> Direction
Transcribe the rows below word for word, everything from the line containing "In order to click on the 'Confirm" down to the line containing "The image size is (1474, 921).", both ends included.

Excerpt from a dataset:
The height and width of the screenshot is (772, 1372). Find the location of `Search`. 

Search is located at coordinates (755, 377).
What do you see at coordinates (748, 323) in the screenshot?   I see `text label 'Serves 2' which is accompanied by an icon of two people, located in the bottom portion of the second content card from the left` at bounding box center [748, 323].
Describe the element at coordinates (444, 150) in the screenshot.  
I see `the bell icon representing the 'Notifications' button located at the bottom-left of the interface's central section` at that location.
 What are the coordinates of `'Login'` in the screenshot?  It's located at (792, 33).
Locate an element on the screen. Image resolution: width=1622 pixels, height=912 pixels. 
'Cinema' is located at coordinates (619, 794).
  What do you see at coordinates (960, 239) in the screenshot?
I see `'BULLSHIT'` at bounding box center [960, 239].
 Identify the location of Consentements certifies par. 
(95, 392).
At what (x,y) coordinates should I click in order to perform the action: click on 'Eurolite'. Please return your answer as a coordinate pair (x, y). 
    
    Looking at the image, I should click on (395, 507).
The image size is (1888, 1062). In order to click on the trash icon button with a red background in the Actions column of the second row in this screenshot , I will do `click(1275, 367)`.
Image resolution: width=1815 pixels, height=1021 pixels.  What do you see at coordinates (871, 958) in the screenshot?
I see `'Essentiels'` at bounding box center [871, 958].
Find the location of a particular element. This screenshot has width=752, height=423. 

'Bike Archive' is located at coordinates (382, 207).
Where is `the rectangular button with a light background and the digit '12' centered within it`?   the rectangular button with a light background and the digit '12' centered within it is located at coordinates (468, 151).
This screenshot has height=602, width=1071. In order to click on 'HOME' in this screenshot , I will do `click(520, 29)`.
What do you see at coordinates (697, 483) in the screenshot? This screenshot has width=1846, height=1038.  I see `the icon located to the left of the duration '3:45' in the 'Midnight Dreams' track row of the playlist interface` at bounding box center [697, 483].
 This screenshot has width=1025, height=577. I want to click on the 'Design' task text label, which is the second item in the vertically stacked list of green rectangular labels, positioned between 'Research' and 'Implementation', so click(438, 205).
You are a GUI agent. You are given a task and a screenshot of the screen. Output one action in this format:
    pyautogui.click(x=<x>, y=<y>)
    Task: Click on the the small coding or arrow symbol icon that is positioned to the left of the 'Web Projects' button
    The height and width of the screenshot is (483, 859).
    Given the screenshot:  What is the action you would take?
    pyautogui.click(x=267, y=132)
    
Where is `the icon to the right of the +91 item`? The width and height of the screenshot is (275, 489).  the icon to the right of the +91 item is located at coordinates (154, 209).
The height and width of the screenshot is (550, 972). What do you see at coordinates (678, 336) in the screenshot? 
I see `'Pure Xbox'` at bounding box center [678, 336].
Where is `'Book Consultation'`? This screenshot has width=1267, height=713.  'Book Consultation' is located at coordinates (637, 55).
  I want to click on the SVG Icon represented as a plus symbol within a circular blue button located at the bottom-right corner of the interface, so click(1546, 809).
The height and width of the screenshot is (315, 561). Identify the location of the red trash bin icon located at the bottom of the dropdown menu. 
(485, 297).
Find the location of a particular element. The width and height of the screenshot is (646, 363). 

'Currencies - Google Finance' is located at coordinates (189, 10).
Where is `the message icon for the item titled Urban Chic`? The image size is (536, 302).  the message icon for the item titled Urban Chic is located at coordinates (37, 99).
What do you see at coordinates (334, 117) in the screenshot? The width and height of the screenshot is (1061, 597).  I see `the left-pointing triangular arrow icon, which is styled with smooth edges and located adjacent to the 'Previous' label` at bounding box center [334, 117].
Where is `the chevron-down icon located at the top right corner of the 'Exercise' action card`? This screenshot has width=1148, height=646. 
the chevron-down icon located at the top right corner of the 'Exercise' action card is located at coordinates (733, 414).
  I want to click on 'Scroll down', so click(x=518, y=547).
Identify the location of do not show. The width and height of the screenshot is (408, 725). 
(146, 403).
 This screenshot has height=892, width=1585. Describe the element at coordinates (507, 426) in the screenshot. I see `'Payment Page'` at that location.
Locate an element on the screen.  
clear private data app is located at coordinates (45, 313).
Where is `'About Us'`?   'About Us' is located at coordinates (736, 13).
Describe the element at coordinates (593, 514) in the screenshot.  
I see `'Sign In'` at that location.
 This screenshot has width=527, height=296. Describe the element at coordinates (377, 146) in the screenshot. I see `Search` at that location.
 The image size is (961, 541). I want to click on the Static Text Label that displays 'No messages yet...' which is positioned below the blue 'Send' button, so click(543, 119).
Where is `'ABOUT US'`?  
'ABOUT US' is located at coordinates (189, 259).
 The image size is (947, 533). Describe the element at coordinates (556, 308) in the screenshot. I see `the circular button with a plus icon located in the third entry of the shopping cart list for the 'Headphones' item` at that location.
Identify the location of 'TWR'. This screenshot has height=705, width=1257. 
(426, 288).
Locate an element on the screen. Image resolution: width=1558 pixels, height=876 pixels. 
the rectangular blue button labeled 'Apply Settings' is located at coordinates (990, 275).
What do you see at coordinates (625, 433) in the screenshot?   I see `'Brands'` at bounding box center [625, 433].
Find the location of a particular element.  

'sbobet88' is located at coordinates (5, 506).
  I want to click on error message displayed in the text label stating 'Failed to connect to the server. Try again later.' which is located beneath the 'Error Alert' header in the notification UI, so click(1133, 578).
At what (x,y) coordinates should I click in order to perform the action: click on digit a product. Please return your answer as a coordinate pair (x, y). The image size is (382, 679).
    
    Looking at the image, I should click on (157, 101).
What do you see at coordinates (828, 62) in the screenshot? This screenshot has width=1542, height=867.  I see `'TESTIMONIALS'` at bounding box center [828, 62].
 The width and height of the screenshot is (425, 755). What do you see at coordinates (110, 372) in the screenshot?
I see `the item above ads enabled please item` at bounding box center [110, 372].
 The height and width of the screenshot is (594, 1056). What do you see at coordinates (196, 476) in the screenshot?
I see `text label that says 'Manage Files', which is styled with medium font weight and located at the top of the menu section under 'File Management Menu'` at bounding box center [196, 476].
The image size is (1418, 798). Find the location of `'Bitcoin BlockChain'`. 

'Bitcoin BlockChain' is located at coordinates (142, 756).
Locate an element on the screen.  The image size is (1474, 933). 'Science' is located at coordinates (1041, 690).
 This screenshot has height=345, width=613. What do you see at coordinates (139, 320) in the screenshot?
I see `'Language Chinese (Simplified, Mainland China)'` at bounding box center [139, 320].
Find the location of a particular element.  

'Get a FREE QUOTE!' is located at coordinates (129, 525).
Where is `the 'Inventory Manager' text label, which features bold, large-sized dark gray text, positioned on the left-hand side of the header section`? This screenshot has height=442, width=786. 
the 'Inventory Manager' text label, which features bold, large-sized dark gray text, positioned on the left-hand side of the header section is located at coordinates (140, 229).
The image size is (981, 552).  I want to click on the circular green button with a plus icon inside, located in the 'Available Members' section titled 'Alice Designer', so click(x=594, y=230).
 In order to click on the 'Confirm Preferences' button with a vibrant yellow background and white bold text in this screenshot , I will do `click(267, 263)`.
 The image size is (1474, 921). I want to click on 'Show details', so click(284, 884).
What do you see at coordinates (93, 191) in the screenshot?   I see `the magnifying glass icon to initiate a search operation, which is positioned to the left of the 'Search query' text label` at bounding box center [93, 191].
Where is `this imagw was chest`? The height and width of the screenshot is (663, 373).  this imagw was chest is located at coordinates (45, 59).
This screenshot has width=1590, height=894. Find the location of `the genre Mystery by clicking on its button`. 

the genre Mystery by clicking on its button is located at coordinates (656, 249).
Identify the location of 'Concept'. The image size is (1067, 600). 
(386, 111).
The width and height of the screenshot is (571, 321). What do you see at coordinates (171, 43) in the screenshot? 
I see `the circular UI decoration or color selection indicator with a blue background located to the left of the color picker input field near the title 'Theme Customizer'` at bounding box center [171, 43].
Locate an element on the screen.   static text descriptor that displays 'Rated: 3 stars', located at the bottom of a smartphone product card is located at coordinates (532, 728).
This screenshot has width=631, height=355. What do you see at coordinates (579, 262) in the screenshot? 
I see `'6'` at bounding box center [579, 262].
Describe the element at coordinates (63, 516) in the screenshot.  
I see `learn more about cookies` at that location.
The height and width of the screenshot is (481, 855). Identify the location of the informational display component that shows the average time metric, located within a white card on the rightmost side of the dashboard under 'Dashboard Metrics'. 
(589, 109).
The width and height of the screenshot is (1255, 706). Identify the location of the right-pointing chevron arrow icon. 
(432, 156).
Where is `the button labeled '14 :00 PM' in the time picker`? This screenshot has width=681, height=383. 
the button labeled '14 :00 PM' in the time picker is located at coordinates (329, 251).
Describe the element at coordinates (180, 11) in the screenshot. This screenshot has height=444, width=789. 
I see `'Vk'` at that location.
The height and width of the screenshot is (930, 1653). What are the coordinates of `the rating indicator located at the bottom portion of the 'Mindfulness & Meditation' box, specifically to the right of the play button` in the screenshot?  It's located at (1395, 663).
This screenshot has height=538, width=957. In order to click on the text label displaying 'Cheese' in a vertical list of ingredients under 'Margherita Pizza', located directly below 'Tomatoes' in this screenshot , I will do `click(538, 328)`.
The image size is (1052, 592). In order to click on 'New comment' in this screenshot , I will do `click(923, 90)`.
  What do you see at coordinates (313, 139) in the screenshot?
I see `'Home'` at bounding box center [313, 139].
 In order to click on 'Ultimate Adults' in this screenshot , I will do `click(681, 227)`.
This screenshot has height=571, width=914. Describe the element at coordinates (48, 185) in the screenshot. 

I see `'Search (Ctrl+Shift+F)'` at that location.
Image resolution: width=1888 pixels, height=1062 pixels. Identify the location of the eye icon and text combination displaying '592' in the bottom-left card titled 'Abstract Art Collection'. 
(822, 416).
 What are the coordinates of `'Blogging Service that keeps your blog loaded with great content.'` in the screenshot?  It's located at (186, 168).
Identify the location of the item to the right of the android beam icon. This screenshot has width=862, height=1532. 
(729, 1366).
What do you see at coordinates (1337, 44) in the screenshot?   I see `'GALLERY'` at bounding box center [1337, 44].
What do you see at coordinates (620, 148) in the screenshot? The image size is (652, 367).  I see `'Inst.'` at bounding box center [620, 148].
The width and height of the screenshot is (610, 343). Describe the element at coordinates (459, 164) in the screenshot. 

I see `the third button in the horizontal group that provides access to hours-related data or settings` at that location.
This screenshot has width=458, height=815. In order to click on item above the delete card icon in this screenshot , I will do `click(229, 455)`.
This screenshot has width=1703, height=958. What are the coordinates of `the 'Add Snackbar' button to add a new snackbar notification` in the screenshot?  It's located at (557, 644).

> Written answer
 In order to click on the 'Confirm Preferences' button with a vibrant yellow background and white bold text in this screenshot , I will do `click(267, 263)`.
 The image size is (1474, 921). I want to click on 'Show details', so click(284, 884).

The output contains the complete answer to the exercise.